Влемк проглотил слюну и торопливо закивал. Дождь начал утихать, но плечо убийцы по-прежнему прижимало его к дверному косяку.
— Ты, Влемк, идеалист, по-твоему, действительность — это то, что могло бы быть, или то, что едва выглядывает из-за существующего на самом деле. Какое ты имеешь право предпочитать этот призрак грубому, зловонному миру, в котором мы живем? А ну, взгляни-ка! — Они оба разом посмотрели на топор. — Действительность — это материя во всей ее великолепной сложности, — произнес убийца, — это экстракт реальности в бесконечном механизме перегонки. Сломай этот механизм — и тебе будет ясно, насколько он полезен! Задерни шторой горный пейзаж — и ты оценишь красоту этого пейзажа. — Он придавил Влемка еще сильнее и спросил с кривой усмешкой — Ты воображаешь, что исследуешь Действительность, разрисовывая свои коробочки?! — Он захохотал. — Да ты бежишь от нее! Ты избегаешь ее! И в этом я даю тебе гарантию — проверяется практикой: отрубаешь головы семейству из семи человек, стены и полы забрызганы кровью, воют собаки и спасаются бегством кошки, бешено мечутся попугаи в своих мерзких плетеных клетках, и вот тут-то ты задаешь себе вопрос: это ли не Действительность — вот эта кровавая бойня, это крушение чьих-то радужных надежд?! Да сними ты со своих глаз шоры! Смерть и зло — суть принципы, определяющие наши достижения, и в свое время они же поглотят их. Уродство — наш удел и основа нашего существования. Должны ли мы насаждать обман, или мы живем для того, чтобы говорить Правду, хотя Правда может быть невыразимо ужасной?
Влемк задумчиво кивнул и поджал губы.
Лицо убийцы стало безобразней обычного, и он бубнил себе под нос так тихо и уныло, что Влемк едва мог его расслышать:
— Признаться, все это — пока еще до некоторой степени в области теории. Полиция вездесуща, где от нее укрыться? Газеты зажимают сообщения, контролируют их. Если то, что мне говорили о портрете Принцессы, который ты написал, — правда, то ты, друг мой, вроде меня: непризнанный гений.
Его рот искривился в жалкой змеиной усмешке. И вдруг он резко втянул в себя воздух и оцепенел, а пальцы его клещами впились в руку художника.
— Кажется, мне повезло! — прошептал он.
Как раз в это время двое взрослых с детьми — всего пять человек, — шедшие по другой стороне улицы, решив, видимо, укрыться от дождя, входили в старую, безлюдную церковь. Как только дверь за ними закрылась, убийца неслышно вышел из укрытия и, подняв воротник пальто и надвинув на лоб шляпу, торопливо зашагал под дождем через дорогу. В тот же миг Влемк, боясь, как бы убийца не передумал и не вернулся, сорвался с места и почти бегом ринулся в кабак. Опасения его были напрасны. Встретив на другой день убийцу, он узнал, что тот так и не осуществил своего намерения. Ему и на сей раз показалось, что для совершения убийства не было всех необходимых условий. Видно, на пути иных видов искусства всегда стоят непреодолимые препятствия.
4
Так Влемк и жил, день за днем, неделя за неделей. Постоянно во хмелю, благо в вине ему не отказывали. Если бы не портрет Принцессы, он бы, возможно, и позабыл свои печали и научился бы довольствоваться тем, что имеет.

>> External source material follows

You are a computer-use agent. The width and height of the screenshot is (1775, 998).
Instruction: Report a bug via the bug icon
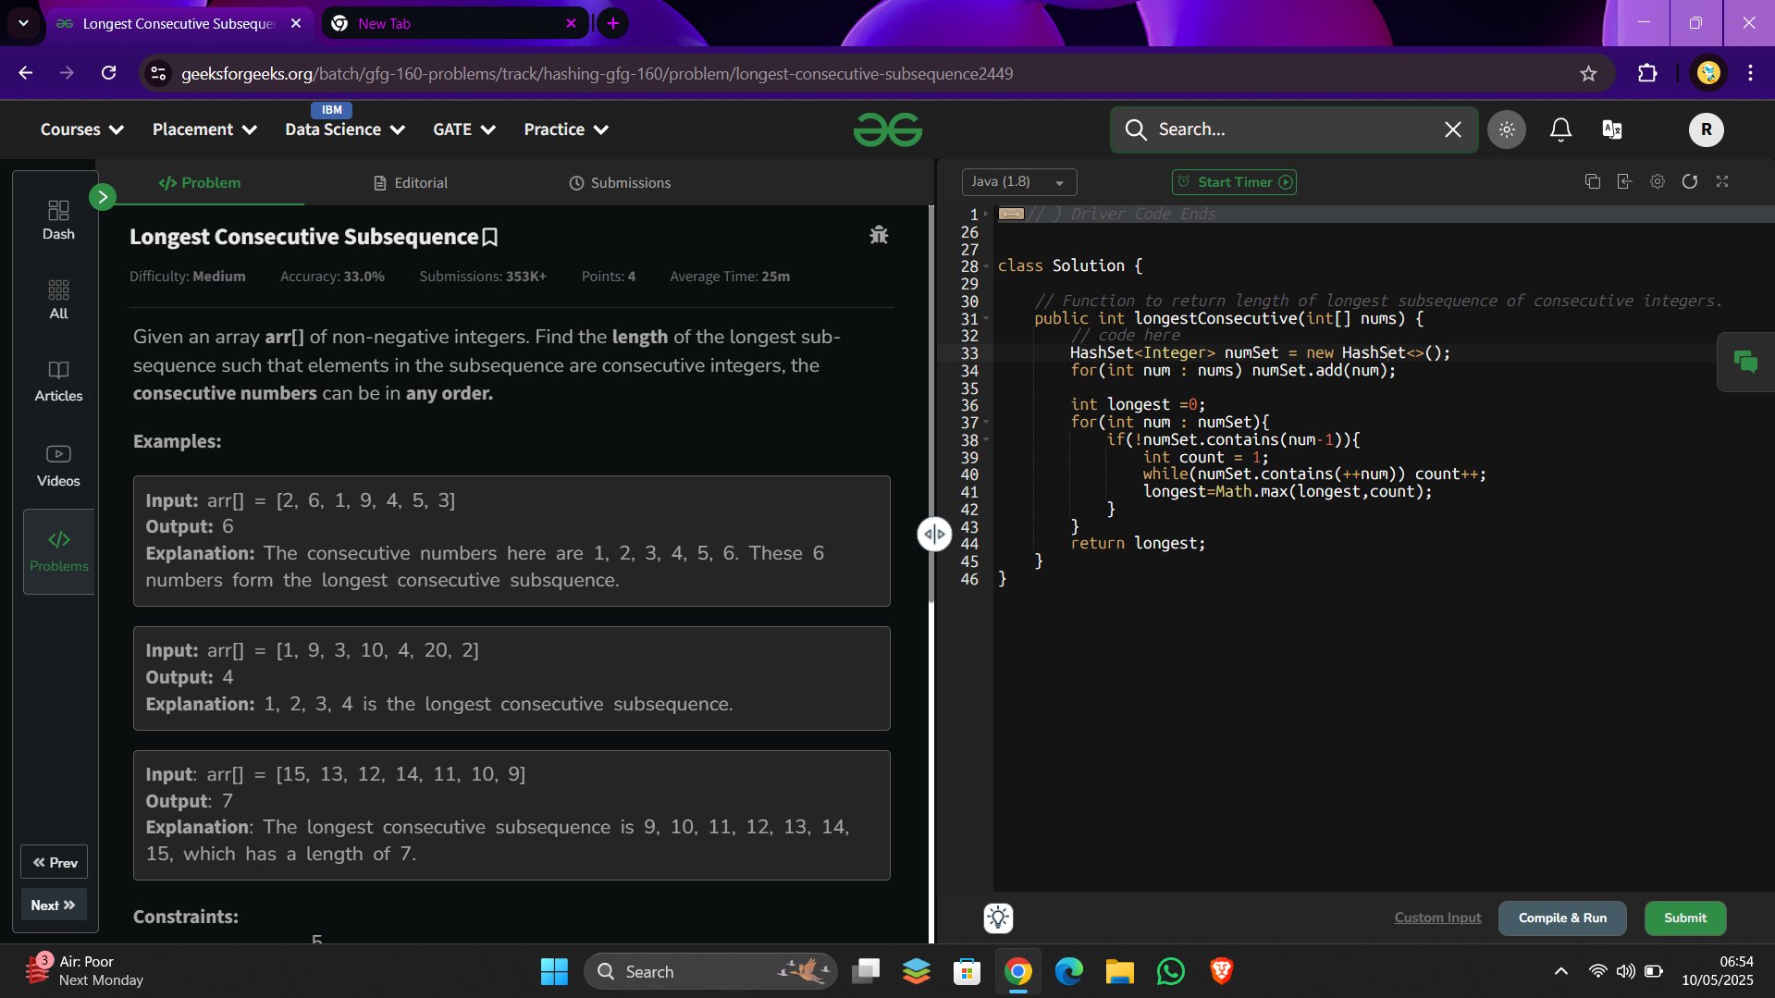point(879,235)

Но говорящий портрет Принцессы не давал ему покоя. Он так надоел своими жалобами и колкостями, что Влемк готов был выбросить его в окно; однако портрет умел не только жаловаться и злословить. Временами, когда Влемк был так подавлен, что с трудом преодолевал отчаяние, портрет говорил с такой доброжелательностью, с такой задушевностью, что художник заливался слезами. В такие минуты он горевал, что оставил свою профессию, что вел беспорядочную жизнь, что утратил чувство собственного достоинства. Он заламывал руки, скрежетал зубами и с тоской поглядывал на кисти, разбросанные на столе.
— Почему же ты не пишешь? — спрашивала наблюдавшая за ним шкатулка. — Хуже, чем сейчас, тебе от этого не будет.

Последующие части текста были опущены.